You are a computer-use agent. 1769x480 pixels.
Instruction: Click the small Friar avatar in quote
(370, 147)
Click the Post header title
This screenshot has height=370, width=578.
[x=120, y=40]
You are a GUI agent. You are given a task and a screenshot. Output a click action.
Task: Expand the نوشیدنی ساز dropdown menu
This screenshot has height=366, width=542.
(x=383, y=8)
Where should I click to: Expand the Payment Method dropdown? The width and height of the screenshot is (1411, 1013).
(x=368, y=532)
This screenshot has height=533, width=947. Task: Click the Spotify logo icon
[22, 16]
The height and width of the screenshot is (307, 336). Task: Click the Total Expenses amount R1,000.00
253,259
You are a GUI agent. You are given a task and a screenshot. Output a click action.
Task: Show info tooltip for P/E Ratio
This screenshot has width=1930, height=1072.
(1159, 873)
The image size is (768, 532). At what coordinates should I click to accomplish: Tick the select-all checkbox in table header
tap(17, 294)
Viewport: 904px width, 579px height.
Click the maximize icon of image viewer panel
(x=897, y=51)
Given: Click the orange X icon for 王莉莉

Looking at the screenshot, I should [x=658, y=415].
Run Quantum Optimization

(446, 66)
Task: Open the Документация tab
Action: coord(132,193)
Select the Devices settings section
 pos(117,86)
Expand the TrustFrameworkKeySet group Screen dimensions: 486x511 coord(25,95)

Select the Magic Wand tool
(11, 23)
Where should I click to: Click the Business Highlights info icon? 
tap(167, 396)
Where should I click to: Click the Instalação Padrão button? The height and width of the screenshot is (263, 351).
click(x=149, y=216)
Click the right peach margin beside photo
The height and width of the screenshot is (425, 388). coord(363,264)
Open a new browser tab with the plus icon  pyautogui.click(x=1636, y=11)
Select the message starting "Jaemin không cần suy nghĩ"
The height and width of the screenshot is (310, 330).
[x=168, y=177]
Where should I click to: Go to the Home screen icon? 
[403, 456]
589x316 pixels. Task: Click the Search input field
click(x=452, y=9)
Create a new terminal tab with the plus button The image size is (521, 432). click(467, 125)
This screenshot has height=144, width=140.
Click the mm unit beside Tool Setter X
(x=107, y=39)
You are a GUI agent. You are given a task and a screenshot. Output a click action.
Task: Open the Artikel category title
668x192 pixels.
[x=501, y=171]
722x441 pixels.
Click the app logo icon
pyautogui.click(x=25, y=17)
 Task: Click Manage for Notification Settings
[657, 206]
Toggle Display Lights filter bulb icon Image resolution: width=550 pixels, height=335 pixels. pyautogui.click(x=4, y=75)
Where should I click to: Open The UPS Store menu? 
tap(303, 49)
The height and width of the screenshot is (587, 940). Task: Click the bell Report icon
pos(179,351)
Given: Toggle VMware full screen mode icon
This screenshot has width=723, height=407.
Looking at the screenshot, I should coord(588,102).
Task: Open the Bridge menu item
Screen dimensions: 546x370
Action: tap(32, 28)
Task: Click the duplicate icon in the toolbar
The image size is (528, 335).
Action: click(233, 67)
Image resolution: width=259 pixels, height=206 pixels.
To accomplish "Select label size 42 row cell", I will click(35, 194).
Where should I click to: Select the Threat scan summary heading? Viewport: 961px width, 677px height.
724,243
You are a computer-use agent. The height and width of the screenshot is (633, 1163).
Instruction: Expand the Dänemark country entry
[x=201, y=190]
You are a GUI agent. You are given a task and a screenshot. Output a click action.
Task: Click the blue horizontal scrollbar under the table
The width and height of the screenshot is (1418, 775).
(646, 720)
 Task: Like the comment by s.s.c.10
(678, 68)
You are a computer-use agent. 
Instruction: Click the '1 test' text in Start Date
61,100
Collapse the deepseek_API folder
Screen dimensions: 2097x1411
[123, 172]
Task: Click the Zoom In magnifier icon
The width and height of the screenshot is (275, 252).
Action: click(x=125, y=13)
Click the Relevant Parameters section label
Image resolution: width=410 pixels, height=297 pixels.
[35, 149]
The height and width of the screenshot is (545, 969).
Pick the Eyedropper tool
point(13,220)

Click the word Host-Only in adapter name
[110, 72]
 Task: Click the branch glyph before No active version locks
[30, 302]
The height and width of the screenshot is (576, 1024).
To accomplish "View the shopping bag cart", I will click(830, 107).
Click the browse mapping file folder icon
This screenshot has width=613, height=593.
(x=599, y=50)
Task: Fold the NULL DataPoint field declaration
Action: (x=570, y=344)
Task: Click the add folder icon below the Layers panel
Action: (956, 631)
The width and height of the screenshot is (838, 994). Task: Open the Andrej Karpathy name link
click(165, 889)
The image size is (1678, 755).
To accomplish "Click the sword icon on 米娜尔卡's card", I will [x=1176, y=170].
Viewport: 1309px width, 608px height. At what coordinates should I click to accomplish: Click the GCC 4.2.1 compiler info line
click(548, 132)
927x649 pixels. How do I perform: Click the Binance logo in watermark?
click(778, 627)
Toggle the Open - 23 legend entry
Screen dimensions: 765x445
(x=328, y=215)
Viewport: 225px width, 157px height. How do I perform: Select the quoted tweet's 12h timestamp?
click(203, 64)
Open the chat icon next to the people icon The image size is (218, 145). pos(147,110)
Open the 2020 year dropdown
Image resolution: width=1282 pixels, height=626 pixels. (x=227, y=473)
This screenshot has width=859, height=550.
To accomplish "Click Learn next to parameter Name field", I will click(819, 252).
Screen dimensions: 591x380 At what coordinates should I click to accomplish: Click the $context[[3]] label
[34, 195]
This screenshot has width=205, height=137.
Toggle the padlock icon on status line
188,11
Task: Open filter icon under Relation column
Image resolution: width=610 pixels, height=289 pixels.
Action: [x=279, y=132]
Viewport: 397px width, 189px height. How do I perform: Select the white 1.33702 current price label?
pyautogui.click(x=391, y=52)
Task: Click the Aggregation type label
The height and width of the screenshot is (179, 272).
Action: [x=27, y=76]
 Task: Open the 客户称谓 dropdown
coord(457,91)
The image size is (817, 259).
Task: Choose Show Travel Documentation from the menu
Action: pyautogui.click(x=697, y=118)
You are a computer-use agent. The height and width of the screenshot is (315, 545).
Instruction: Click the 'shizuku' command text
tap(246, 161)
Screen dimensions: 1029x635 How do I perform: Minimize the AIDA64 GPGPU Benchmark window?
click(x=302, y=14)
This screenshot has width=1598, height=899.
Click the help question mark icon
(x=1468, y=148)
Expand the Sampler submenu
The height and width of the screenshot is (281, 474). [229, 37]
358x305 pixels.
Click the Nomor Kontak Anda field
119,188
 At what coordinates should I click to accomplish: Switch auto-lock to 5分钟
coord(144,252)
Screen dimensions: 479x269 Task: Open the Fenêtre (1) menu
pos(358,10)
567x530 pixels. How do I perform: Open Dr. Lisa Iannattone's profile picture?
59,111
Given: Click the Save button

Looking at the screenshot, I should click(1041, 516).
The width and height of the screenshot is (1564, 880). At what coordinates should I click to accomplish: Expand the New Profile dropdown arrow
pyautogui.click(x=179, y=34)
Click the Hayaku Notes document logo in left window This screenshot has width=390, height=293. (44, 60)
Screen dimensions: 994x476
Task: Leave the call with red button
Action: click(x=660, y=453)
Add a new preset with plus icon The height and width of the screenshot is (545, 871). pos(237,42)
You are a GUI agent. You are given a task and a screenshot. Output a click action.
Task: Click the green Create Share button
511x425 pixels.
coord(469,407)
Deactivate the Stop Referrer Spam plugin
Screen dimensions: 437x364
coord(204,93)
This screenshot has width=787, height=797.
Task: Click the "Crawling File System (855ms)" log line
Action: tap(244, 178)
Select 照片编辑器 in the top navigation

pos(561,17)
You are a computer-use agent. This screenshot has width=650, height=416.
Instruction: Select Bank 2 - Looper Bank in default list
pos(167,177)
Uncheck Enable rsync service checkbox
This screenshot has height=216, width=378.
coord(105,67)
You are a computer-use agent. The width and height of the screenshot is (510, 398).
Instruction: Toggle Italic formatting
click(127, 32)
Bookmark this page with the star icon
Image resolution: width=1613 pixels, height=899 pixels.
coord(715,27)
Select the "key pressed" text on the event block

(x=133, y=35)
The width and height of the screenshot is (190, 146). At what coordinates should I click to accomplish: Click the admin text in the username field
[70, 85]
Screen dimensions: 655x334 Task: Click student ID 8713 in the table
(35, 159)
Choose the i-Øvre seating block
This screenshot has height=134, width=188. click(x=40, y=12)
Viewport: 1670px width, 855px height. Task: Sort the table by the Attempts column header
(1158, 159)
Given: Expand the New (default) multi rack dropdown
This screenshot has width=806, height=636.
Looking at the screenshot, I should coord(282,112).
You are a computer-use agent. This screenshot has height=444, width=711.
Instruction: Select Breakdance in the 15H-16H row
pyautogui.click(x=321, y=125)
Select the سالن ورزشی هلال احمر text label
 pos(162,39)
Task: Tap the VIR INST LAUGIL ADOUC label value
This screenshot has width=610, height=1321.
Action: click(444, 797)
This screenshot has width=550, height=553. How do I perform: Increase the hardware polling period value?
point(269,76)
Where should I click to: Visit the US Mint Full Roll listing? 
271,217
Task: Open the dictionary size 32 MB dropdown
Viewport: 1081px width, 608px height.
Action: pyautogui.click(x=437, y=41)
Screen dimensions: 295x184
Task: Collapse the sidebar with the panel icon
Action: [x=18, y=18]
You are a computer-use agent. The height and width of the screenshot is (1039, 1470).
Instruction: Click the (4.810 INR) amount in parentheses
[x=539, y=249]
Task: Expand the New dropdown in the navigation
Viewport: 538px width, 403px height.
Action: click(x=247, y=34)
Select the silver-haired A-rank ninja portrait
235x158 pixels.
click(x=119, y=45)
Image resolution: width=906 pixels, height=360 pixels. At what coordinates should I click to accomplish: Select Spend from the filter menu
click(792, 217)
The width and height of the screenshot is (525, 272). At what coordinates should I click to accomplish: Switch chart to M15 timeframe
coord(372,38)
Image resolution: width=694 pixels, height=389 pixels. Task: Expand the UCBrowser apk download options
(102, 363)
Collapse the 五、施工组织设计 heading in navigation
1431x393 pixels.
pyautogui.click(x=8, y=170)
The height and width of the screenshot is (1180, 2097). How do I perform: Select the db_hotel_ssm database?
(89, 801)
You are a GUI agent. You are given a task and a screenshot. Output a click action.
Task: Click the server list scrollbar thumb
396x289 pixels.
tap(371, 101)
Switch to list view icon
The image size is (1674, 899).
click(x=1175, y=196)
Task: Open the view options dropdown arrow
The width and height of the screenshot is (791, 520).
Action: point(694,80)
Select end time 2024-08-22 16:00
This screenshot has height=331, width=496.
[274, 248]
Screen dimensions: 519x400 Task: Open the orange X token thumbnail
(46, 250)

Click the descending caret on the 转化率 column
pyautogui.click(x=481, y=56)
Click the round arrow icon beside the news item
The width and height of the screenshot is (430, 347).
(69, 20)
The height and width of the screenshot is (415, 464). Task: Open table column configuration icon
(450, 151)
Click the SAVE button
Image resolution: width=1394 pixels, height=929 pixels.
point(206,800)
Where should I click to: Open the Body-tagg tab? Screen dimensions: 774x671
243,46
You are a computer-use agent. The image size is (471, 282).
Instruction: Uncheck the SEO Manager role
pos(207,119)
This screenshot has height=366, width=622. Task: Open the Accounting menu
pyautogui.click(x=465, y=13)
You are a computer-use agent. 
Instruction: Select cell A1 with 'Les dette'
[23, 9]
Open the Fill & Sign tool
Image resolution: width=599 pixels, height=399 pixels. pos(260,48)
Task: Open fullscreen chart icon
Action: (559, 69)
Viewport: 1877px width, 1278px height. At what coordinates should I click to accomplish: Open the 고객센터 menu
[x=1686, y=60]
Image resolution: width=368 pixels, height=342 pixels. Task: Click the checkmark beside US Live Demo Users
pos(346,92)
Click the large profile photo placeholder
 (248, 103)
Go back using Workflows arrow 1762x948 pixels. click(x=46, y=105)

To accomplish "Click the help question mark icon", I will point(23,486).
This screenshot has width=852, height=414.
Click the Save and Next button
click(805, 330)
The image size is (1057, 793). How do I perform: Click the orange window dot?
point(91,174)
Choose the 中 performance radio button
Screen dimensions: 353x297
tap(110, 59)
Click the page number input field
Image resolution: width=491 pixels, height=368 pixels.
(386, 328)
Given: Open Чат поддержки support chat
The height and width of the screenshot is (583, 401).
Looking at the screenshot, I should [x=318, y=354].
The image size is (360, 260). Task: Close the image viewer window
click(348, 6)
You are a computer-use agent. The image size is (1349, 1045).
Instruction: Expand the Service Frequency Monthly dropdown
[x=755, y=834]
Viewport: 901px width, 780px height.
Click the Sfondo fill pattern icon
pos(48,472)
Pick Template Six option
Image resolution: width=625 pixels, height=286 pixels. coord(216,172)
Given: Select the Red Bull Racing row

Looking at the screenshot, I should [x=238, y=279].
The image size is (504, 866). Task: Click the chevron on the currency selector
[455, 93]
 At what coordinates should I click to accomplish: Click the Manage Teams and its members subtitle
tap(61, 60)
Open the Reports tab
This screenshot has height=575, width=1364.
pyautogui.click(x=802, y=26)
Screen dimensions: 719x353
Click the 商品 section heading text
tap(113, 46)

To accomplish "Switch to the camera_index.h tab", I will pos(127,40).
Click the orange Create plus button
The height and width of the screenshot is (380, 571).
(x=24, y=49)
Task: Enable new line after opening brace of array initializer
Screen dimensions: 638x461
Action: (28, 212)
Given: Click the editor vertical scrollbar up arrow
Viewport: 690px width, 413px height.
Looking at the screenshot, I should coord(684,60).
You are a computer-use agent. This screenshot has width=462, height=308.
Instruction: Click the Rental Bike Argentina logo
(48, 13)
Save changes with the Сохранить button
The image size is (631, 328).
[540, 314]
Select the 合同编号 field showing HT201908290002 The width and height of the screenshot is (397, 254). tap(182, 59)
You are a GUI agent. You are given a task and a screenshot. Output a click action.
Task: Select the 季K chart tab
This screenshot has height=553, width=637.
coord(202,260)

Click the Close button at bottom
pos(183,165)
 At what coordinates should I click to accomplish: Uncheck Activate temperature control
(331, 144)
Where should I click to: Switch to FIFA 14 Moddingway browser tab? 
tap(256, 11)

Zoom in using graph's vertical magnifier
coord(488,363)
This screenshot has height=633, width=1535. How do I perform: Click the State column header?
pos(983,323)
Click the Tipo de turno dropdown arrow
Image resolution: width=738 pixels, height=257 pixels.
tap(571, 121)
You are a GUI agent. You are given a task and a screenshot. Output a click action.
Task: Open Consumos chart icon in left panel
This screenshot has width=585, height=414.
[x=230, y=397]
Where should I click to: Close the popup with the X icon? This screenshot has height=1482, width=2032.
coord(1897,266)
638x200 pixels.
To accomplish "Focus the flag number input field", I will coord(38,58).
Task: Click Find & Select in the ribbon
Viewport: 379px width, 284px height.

***

Please convert the entries, starting at the beginning and ending at the line containing "(x=383, y=8)", into a JSON list of strings with one string per line, omitting blank lines.

■ **EXERCISE OUTPUT**:
[
  "You are a computer-use agent. 1769x480 pixels.",
  "Instruction: Click the small Friar avatar in quote",
  "(370, 147)",
  "Click the Post header title",
  "This screenshot has height=370, width=578.",
  "[x=120, y=40]",
  "You are a GUI agent. You are given a task and a screenshot. Output a click action.",
  "Task: Expand the نوشیدنی ساز dropdown menu",
  "This screenshot has height=366, width=542.",
  "(x=383, y=8)"
]